Am 18. Februar 1949, also heute vor 60 Jahren, wurde der 27-Jährige Richard Schuh im Gefängnishof des Tübinger Landgerichts um sechs Uhr auf dem Schafott hingerichtet.

Grund für die Verurteilung war, dass Richard Schuh am 28. Januar 1948 einen Lastwagenfahrer mit seiner Wehrmachtspistole erschossen hatte, um gemeinsam mit zwei Helfern die noch fast neuen Reifen abzumontieren und auf dem Schwarzmarkt zu verkaufen.

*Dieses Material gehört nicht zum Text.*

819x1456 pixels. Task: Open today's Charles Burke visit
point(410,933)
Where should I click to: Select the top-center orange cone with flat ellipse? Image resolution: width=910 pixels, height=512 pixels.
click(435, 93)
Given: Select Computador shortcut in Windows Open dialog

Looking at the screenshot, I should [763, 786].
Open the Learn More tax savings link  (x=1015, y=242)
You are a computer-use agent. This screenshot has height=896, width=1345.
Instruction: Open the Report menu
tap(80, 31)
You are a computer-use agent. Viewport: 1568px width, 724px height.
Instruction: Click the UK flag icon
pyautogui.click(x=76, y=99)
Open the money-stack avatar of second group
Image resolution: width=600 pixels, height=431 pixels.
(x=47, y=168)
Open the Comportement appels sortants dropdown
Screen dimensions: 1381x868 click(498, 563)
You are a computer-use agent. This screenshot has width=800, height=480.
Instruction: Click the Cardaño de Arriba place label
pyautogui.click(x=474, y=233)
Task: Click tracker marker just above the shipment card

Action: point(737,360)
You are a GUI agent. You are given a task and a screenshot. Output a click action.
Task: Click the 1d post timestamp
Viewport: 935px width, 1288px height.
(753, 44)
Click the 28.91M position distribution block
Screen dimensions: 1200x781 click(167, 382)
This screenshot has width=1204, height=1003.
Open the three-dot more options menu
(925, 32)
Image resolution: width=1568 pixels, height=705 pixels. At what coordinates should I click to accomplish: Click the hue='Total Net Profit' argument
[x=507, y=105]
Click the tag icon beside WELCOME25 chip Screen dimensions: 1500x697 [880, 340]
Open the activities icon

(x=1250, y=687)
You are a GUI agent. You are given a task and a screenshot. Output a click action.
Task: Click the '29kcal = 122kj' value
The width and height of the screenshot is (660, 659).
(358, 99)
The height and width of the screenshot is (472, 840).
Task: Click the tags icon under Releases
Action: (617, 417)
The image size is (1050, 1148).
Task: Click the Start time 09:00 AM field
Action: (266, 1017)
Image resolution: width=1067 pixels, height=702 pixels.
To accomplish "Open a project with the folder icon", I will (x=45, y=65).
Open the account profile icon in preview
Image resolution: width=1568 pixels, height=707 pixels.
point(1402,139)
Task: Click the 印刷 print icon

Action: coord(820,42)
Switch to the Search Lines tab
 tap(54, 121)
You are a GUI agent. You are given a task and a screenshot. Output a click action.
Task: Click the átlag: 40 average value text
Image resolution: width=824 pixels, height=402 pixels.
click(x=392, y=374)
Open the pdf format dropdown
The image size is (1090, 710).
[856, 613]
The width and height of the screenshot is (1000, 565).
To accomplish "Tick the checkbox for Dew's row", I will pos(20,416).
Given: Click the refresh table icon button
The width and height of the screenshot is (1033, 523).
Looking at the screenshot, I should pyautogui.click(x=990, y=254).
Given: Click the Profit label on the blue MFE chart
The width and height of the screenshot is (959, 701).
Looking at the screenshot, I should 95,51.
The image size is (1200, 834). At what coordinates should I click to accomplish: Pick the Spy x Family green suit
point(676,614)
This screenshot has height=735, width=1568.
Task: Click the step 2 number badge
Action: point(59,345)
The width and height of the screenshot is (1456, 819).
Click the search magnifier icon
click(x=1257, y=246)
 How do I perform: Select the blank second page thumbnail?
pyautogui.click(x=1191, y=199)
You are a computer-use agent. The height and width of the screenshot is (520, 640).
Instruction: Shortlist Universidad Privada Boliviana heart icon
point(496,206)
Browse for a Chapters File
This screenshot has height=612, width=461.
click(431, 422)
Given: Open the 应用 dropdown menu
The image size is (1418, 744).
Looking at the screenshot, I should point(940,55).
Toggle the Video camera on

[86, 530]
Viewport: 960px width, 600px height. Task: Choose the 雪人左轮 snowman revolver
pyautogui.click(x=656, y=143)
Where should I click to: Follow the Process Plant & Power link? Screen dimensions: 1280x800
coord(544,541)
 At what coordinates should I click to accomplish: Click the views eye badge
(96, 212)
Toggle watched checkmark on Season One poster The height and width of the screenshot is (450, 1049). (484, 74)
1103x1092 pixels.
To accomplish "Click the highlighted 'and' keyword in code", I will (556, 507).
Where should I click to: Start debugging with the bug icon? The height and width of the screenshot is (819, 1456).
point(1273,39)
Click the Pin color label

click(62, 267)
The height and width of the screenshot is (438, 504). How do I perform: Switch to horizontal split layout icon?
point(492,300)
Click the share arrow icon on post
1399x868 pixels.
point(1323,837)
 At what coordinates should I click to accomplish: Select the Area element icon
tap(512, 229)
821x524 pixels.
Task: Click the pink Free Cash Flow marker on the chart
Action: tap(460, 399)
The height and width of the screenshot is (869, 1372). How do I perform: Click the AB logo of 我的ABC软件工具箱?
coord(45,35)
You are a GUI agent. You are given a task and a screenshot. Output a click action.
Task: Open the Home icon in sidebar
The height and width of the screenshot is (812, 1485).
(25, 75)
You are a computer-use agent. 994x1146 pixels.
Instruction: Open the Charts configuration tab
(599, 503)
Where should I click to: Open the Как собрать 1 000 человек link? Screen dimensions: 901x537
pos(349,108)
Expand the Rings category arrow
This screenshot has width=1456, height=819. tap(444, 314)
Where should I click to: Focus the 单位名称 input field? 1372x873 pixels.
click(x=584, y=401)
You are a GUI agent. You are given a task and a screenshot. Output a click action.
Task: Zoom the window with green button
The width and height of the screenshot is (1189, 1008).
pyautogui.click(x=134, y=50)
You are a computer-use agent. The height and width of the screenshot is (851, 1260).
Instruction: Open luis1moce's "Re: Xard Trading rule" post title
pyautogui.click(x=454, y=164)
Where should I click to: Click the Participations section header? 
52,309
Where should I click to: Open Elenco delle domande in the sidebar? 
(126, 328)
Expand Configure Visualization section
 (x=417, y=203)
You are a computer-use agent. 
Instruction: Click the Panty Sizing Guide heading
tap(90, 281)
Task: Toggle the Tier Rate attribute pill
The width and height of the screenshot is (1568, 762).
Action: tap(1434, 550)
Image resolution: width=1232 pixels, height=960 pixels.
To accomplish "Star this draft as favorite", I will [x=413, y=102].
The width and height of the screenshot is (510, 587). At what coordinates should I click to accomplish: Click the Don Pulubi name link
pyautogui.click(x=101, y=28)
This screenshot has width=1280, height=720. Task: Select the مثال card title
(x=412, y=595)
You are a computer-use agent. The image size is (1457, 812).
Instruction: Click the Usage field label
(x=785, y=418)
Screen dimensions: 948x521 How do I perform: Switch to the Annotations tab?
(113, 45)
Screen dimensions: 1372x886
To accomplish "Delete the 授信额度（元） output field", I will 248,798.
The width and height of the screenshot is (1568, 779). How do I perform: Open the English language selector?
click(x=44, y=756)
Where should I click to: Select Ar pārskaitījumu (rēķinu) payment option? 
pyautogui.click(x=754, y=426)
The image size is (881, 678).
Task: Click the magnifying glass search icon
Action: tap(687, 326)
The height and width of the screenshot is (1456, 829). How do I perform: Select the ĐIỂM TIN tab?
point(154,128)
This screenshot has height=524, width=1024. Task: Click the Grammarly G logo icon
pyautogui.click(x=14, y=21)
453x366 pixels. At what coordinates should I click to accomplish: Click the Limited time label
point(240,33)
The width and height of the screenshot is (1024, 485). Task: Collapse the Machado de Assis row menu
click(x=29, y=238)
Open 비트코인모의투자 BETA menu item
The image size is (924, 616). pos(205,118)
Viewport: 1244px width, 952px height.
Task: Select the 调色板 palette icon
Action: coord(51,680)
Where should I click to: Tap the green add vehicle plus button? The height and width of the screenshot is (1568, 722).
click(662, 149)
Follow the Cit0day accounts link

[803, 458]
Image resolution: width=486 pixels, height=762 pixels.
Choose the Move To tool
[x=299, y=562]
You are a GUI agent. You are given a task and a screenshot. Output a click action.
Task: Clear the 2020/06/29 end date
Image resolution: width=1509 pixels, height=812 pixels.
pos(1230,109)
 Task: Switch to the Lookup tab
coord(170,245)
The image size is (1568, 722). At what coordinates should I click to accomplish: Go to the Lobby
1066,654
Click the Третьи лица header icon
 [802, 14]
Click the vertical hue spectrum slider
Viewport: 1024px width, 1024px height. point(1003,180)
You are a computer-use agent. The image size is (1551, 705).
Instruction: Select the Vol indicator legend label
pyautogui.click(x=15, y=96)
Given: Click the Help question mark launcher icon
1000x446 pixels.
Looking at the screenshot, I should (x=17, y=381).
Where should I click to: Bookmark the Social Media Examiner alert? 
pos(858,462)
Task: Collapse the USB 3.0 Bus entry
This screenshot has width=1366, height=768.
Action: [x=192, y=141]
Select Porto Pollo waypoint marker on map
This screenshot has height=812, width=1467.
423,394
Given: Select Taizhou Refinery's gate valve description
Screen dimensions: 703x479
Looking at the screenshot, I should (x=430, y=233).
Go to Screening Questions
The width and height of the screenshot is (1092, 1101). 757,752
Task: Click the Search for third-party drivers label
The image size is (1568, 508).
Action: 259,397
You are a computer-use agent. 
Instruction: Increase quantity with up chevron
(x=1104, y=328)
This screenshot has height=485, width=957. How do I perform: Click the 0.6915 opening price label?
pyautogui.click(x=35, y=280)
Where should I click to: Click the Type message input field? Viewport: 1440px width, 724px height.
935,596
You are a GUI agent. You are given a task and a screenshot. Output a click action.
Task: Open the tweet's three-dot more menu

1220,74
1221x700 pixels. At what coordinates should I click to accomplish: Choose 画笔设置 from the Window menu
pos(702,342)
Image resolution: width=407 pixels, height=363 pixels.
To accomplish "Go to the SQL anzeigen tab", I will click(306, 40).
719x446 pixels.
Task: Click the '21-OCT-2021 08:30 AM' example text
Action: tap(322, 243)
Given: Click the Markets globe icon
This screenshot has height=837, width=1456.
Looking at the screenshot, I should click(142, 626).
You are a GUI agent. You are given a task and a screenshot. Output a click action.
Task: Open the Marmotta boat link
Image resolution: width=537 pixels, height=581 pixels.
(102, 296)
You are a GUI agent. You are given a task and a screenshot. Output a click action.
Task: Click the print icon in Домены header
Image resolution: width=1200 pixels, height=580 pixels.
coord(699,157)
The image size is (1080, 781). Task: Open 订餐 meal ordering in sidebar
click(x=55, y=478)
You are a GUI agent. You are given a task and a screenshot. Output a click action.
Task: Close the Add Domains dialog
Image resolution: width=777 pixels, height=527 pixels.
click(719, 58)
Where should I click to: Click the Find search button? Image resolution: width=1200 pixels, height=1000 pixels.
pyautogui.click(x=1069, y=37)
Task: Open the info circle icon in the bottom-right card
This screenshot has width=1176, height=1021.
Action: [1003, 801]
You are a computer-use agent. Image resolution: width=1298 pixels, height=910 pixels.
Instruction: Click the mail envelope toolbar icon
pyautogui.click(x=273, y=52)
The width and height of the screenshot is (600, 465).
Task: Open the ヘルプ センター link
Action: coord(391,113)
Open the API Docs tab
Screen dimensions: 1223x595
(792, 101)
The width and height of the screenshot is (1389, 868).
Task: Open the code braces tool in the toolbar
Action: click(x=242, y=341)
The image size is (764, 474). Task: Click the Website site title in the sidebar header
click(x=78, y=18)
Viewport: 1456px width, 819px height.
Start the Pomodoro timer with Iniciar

Es war das letzte Mal, dass in Westdeutschland aufgrund des Urteils eines Zivilgerichts eine Todesstrafe vollstreckt wurde.

Obwohl zu diesem Zeitpunkt etwa zwei Drittel der Bundesbürger Befürworter der Todesstrafe waren (1960 waren noch ca. 70% der Bundesbürger für die Todesstrafe und in den 1970er Jahren befürworteten auf Grund der RAF Anschläge noch mehr Bundesbürger die Todesstrafe als Urteil bei Tötungsdelikten) wurde es dennoch manifestiert: Der Artikel 102 des am 24.Mai 1949 in Kraft getretenen Grundgesetzes lautet seitdem einfach nur: “Die Todesstrafe ist abgeschafft.” Aus dem Strafgesetzbuch verschwand die Todesstrafe als Strafe für Mord allerdings erst 1950.

Trotz des Artikels 102 wurden in der Justizvollzugsanstalt Landsberg am 7. Juni 1951 als einzige Ausnahme letztmals sieben deutsche Kriegsverbrecher erhängt.

Eine Einschränkung betraf West-Berlin, da hier durch den Viermächtestatus das Grundgesetz nur teilweise galt. In West-Berlin wurde die Todesstrafe erst 1951 durch ein eigenes Gesetz abgeschafft. Allerdings hätten, gnau genommen die Alliierten (nicht deutsche Gerichte) noch bis zum 14. März 1989 Todesurteile aussprechen können – dies wurde allerdings nicht gemacht.

Deutlich länger galt die Todesstrafe in der DDR: vermeintliche Täter wurden noch bis zum 17. Juli 1987 verurteilt und hingerichtet. Dort war der Letzte Hingerichtete der Stasi-Hauptmann Werner Teske, der als verurteilter Spion am 26. Juni 1981 in Leipzig starb.